- WORK REQUEST
What lines in the listing below hold the string "главную"? Please copy them out.

—————

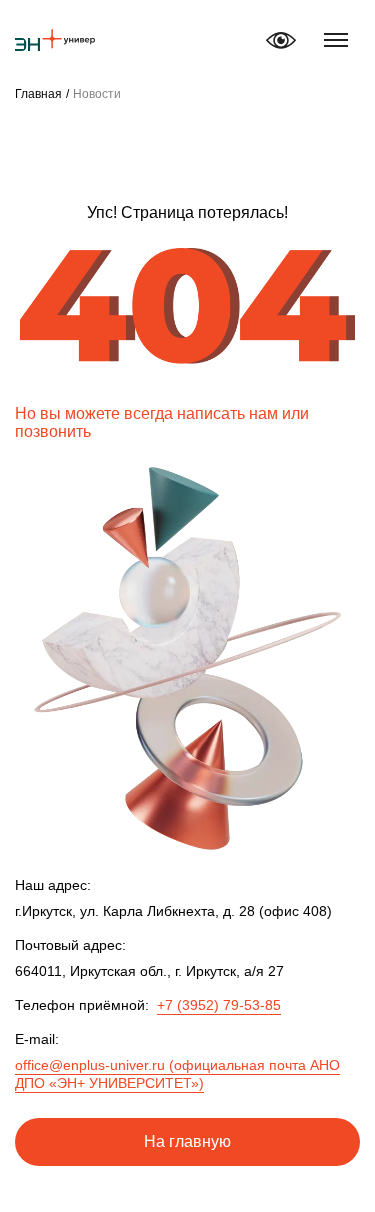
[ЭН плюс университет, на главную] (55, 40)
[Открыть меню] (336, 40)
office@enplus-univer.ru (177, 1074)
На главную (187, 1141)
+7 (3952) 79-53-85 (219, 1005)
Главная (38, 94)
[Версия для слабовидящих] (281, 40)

—————

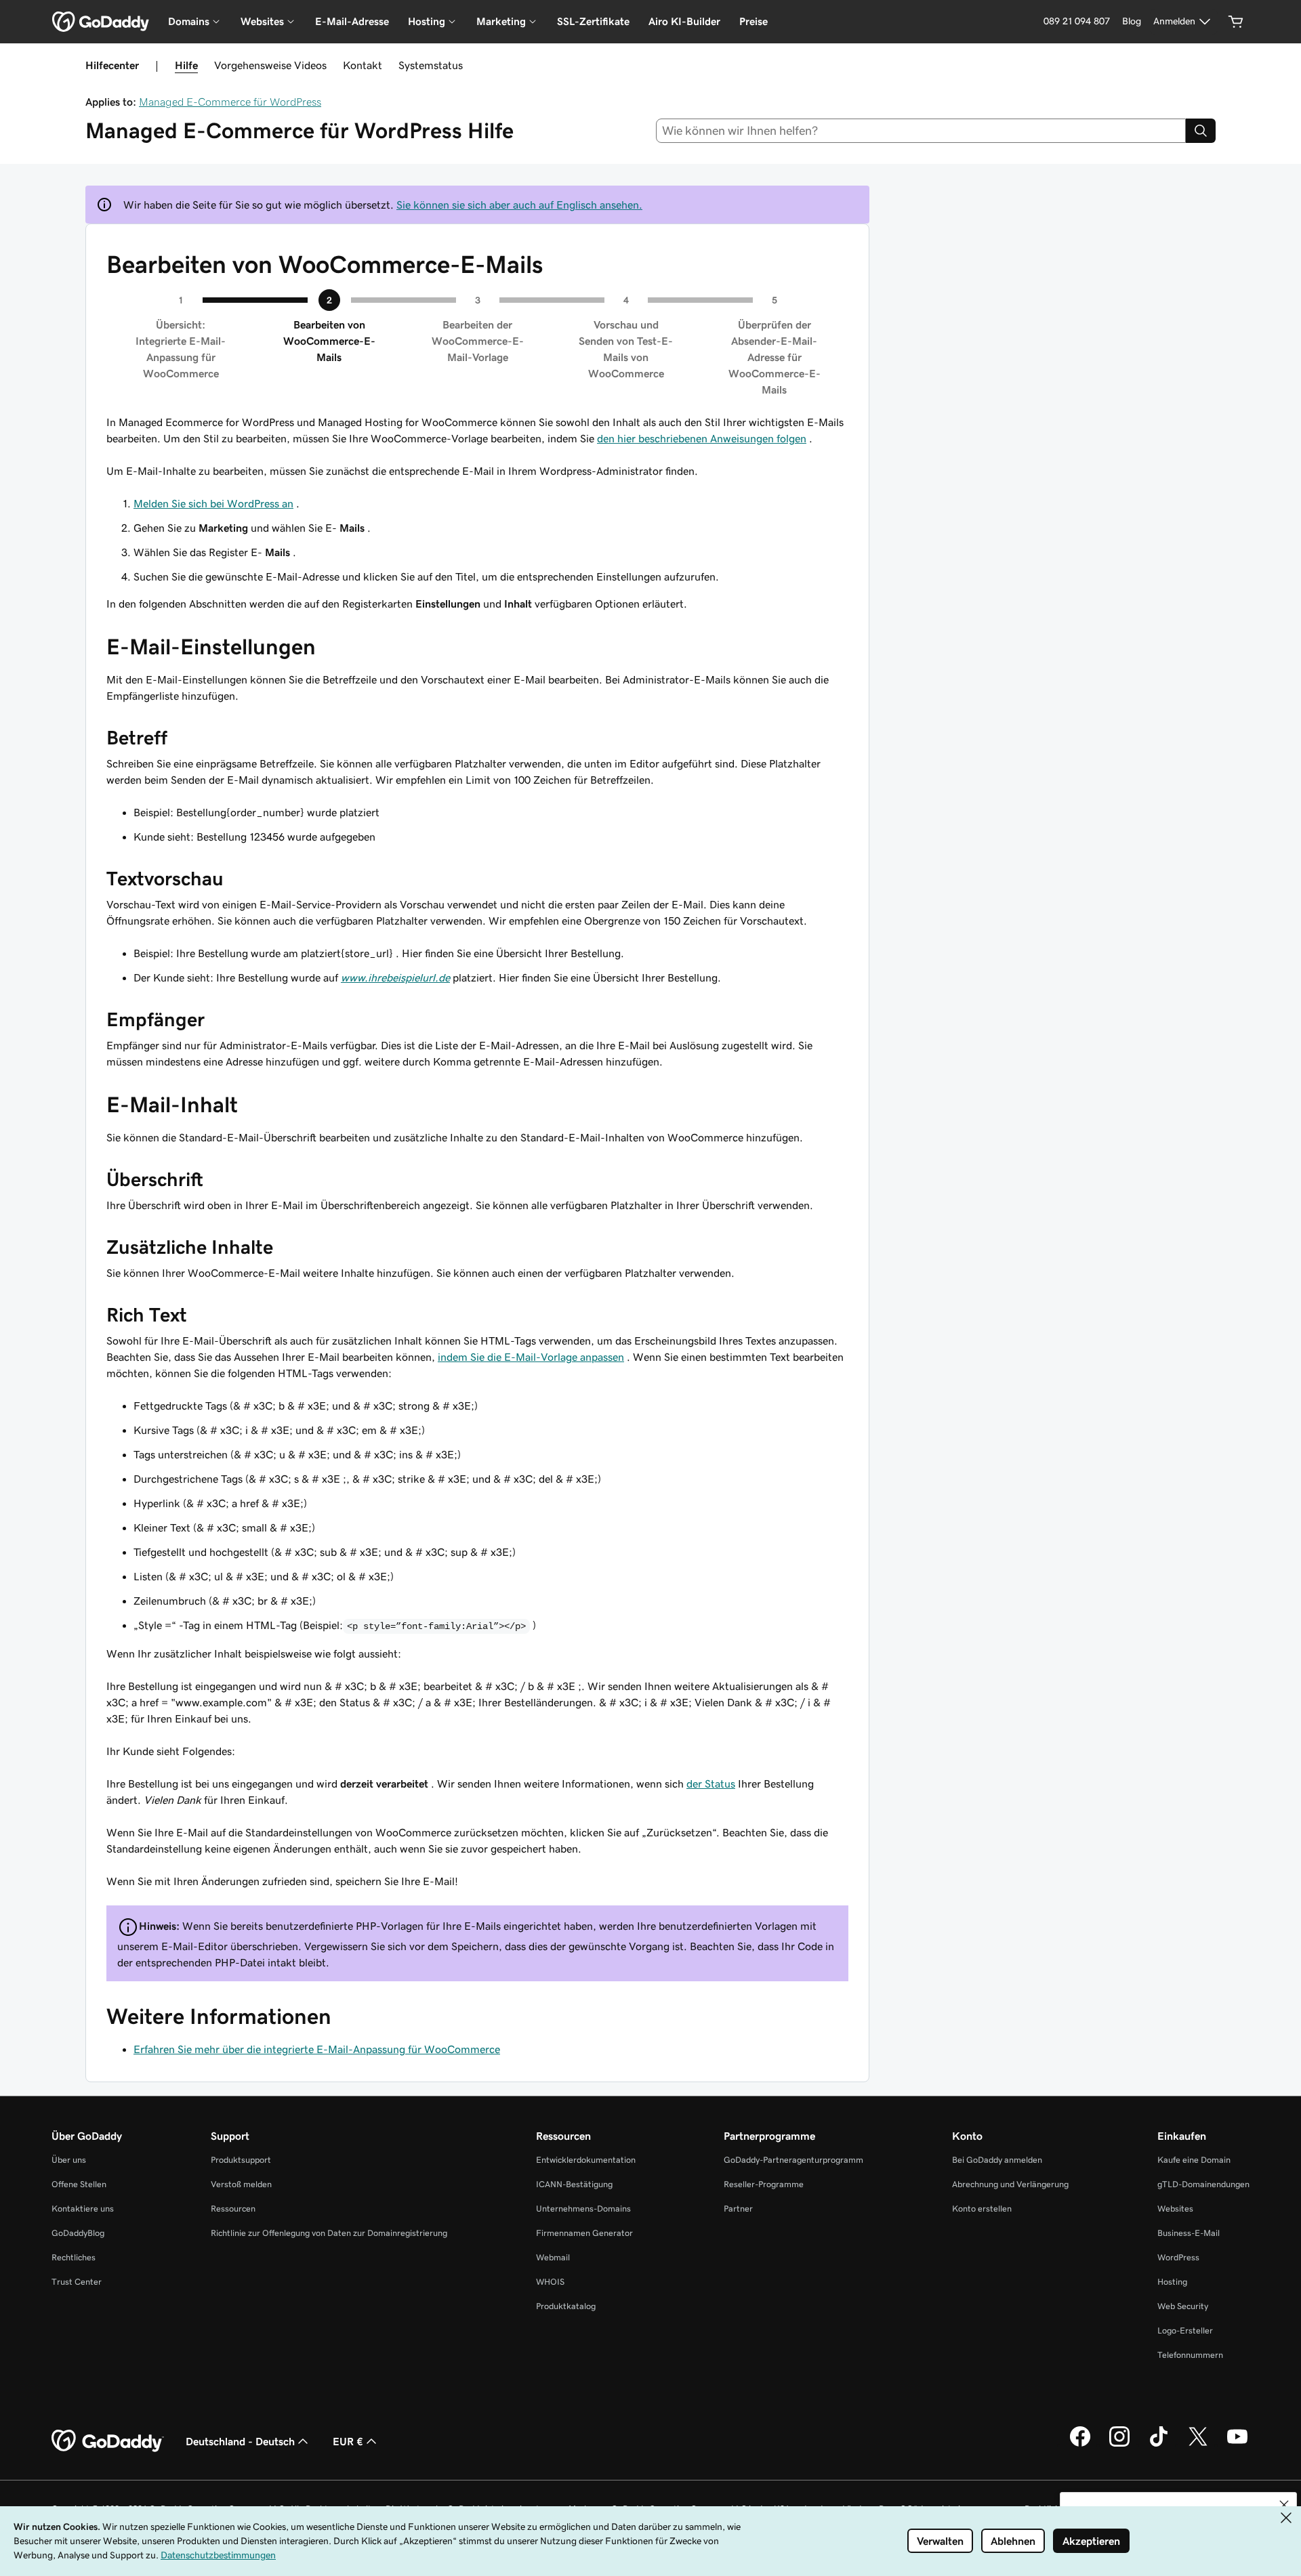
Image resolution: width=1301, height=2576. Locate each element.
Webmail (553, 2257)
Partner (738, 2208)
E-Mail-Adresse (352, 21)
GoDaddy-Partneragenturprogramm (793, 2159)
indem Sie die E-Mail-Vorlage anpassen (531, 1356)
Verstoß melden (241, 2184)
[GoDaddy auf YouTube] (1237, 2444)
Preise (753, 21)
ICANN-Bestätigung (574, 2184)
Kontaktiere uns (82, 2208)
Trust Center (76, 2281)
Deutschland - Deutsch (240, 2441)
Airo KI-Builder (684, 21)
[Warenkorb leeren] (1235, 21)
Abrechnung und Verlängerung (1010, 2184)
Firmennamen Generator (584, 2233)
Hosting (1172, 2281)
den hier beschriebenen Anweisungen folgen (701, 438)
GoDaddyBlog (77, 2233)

—————

- RESULT FOR THIS EXERCISE
[ЭН плюс университет, на главную] (55, 40)
На главную (187, 1141)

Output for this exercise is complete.